Arkansas Made Logo



No artsy trip to the region is complete without a visit to the Ozark Folk Center State Park (1032 Park Ave.). One of the leading attractions that work to perpetuate the Ozark heritage of music and craftsmanship, the park offers visitors a look at the lifestyle, music, crafts and handiworks of a people as unique as their mountain home.

The Folk Center displays local master craftsmen in their natural element producing works in areas as diverse as candle making, jewelry casting, broom making, basket weaving and textiles. The Center displays even more unique artisans, including blacksmithing, a cooperage and serves as one of the few places in the world that makes black powder guns by hand.


The artisans at Ozark Folk Center State Park are working artists who not only demonstrate their craft, they live off of what they make and sell. Each item is handmade one at a time and can take up to a year to create.

Visitors can do more than simply observe the artisans at work; by special arrangement, you can schedule a personalized workshop in the craft or your choice and learn the art and technique of a chosen craft from a master artisan.

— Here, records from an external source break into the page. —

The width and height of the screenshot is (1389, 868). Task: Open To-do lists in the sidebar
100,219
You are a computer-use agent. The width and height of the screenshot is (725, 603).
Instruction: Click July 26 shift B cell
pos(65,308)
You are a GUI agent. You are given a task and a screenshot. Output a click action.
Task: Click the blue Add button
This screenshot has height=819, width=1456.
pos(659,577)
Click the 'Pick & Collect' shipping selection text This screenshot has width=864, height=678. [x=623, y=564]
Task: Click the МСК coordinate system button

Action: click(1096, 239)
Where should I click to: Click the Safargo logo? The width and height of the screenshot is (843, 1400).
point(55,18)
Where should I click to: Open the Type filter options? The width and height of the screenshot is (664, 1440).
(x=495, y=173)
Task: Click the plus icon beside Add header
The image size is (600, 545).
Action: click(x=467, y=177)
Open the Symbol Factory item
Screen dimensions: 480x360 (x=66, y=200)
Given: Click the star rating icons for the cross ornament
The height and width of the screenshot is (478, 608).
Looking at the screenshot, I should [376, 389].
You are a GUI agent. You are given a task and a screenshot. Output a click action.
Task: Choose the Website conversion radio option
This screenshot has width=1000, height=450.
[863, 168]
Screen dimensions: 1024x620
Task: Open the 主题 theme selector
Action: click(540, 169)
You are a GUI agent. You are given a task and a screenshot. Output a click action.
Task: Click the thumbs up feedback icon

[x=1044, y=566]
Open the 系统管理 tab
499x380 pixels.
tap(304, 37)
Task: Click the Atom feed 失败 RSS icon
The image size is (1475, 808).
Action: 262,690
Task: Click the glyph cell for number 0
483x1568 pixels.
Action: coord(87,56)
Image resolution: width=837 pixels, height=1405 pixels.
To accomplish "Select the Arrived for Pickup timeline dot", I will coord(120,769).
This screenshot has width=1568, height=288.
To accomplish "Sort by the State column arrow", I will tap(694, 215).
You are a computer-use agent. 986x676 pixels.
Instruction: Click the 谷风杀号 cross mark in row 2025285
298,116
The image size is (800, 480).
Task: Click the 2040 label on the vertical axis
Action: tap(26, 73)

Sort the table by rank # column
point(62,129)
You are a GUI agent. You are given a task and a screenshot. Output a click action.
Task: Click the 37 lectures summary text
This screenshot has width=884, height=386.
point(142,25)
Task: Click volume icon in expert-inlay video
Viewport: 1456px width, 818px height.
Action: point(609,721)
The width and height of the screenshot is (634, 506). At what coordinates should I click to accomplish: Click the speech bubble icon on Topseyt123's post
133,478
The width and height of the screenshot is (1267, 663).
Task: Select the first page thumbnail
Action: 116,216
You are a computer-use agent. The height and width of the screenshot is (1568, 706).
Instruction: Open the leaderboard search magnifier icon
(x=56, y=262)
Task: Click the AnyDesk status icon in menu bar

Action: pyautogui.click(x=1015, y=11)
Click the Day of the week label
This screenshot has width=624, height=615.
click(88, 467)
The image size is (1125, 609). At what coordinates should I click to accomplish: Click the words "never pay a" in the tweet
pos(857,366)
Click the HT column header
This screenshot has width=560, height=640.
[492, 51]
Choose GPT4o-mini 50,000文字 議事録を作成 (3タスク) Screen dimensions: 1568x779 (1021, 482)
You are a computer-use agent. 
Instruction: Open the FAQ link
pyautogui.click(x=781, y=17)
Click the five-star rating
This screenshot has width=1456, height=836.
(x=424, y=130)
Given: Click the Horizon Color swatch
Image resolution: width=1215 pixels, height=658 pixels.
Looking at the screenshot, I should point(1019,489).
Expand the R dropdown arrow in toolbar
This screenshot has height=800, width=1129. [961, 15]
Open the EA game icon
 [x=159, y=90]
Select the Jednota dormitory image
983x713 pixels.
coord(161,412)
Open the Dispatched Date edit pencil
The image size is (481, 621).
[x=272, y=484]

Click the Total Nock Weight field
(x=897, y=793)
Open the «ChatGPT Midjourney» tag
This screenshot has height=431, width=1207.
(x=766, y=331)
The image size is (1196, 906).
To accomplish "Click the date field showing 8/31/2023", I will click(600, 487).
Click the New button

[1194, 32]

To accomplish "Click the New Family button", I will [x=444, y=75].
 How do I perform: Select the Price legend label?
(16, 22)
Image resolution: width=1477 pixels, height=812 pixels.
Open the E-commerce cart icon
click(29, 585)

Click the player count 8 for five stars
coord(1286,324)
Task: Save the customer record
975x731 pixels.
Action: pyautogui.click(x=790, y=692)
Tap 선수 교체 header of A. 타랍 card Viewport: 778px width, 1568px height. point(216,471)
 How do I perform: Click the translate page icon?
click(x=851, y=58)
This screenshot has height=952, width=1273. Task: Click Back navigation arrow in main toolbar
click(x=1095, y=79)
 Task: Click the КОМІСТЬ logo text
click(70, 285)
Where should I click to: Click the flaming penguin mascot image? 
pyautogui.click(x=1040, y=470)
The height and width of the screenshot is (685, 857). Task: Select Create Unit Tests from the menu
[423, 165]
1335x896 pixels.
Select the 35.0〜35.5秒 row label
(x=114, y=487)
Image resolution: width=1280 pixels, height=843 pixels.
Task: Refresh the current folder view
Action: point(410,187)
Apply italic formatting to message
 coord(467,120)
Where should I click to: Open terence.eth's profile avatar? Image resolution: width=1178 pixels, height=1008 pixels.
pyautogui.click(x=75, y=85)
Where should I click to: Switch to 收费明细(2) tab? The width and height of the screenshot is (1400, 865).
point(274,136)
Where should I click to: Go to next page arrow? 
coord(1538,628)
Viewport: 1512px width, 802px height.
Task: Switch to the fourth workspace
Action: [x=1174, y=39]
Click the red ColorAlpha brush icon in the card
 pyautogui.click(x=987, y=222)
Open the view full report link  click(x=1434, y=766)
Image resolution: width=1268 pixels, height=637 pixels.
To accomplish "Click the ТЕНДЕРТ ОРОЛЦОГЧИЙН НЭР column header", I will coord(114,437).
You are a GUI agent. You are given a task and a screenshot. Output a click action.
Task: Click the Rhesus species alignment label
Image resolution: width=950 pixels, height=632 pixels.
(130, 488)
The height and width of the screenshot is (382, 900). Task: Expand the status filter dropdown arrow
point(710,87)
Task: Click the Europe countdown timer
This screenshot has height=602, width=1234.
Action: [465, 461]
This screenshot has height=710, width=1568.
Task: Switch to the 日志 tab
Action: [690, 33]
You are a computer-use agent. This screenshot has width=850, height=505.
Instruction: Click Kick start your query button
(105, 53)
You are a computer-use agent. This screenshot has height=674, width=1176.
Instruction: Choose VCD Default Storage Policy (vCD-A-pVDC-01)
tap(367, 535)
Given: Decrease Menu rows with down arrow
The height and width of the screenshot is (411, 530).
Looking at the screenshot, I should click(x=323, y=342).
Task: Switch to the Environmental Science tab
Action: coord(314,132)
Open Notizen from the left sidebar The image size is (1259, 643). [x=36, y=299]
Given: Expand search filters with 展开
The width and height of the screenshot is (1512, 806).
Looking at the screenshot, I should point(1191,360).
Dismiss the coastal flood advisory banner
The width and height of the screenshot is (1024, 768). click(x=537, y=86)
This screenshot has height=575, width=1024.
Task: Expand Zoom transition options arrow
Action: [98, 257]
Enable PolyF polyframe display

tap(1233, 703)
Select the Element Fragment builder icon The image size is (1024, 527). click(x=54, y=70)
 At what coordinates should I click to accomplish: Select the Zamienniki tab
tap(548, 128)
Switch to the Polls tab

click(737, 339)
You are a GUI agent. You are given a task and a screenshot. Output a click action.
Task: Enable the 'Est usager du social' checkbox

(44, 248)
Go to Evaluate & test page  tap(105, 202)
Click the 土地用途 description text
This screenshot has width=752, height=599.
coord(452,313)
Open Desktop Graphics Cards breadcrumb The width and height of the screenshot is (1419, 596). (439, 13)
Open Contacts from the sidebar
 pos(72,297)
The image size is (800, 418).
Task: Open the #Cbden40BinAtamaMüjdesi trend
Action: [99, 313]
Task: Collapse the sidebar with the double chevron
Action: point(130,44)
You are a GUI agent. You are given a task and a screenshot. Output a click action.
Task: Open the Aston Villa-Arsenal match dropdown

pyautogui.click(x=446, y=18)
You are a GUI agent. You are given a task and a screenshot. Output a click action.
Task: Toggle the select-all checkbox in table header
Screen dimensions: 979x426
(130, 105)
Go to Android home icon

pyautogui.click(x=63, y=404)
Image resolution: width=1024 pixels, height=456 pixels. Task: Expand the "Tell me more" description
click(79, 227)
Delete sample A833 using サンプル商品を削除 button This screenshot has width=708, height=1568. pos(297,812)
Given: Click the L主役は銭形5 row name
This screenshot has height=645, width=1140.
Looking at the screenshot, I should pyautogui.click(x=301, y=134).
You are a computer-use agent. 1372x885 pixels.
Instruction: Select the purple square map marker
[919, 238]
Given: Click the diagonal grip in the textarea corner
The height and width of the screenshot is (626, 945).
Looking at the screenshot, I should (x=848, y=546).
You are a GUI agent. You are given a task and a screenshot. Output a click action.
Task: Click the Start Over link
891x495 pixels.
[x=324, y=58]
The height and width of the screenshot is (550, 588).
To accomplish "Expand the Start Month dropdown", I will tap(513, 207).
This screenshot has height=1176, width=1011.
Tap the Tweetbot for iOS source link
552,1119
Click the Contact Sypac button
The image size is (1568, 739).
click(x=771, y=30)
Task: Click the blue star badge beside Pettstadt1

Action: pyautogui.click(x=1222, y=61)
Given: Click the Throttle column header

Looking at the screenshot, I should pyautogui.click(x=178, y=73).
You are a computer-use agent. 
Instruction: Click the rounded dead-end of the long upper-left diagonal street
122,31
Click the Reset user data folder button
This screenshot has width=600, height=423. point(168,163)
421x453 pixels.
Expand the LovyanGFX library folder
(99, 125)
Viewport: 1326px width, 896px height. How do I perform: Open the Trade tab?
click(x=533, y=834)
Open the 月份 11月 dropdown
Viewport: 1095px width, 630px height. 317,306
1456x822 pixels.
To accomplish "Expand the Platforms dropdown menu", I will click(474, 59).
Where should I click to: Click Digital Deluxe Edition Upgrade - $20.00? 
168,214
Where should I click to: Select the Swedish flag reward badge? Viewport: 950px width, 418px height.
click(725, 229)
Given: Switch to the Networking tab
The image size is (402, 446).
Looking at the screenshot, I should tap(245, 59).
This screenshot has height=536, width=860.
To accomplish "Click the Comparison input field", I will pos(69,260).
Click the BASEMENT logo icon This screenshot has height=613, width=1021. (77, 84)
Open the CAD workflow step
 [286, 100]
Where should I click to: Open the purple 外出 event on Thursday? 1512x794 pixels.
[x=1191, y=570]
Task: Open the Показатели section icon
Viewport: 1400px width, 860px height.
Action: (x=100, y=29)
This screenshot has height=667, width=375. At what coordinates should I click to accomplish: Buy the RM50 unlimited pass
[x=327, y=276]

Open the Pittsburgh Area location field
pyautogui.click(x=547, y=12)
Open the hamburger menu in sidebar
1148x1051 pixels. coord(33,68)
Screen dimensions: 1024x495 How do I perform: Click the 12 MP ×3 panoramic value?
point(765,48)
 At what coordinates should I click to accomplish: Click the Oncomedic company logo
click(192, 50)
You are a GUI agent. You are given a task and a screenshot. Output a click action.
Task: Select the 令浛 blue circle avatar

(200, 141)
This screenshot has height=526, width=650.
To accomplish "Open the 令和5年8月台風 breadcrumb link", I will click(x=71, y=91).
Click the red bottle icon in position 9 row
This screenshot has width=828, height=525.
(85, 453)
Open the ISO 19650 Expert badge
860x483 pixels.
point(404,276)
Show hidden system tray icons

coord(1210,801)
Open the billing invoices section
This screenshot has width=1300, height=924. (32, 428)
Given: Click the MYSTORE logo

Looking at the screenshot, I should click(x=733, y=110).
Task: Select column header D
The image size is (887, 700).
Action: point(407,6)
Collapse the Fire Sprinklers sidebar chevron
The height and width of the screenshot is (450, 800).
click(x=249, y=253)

Another must-see in Mountain View is the Arkansas Craft Gallery (104 E. Main St.). This facility provides a year-round retail showroom for members of the Arkansas Crafts Guild, a craft-making cooperative established in Stone County in 1962. The Guild sponsors a number of art events throughout the year, headlined by the Artisans Market on the Square every autumn.

Also in the fall is the Off The Beaten Path Studio Tour, an annual event, which takes art pilgrims on a journey to studios within a 45-mile radius of Mountain View. Visitors meet the artists, see where they work and discuss their inspiration and methods right in the heart of their creative spaces.



The Mountain View area is a collection of art-friendly communities and out of the way galleries, just waiting to be discovered. These include:

Rivertown Gallery
3512 U.S. 62

Blue Mountain Woodworks
2547 Blue Mountain Road

Laffing Horse
17467 Highway 66



Every skilled artist knows the time and discipline it takes to elevate one’s interest into an art form. So it was with Skip and Racheal Mathews, whose beautiful copperworks bear striking designs that go beyond texturing or painting. In fact, they are coaxed from the surface itself by intentional and meticulous heating that produces color.

Though they never met there, Skip and Racheal both studied art at the University of Arizona in the late 1960s and early 1970s. Each followed their own muse and medium into the professional art world after graduation—she as a painter and teacher, he as coppersmith.

It was during 15 years working with the metal that Skip noticed the colors that would appear around welds and he began to imagine how to harness this chemical reaction in a controlled and deliberate fashion to create decorative patterns. He decided to experiment and practice on decorative copper butterflies, and after producing 15,000 in a row, he’d cracked the code on extracting 15 distinct colors from the metal into dazzling and intricate patterns.

Skip and Racheal married in 1996 and settled into their artistic work in Branson. During this period, Skip taught Racheal the techniques he had developed and the couple began flame painting as a medium of choice, producing pins, bowls, vases and other items. In 2012, they relocated to Mountain View and today operate out of the Ozark Folk Center State Park’s Craft Village. They also teach their art there, at the Center as well as leading classes at the Arkansas Craft School in Mountain View.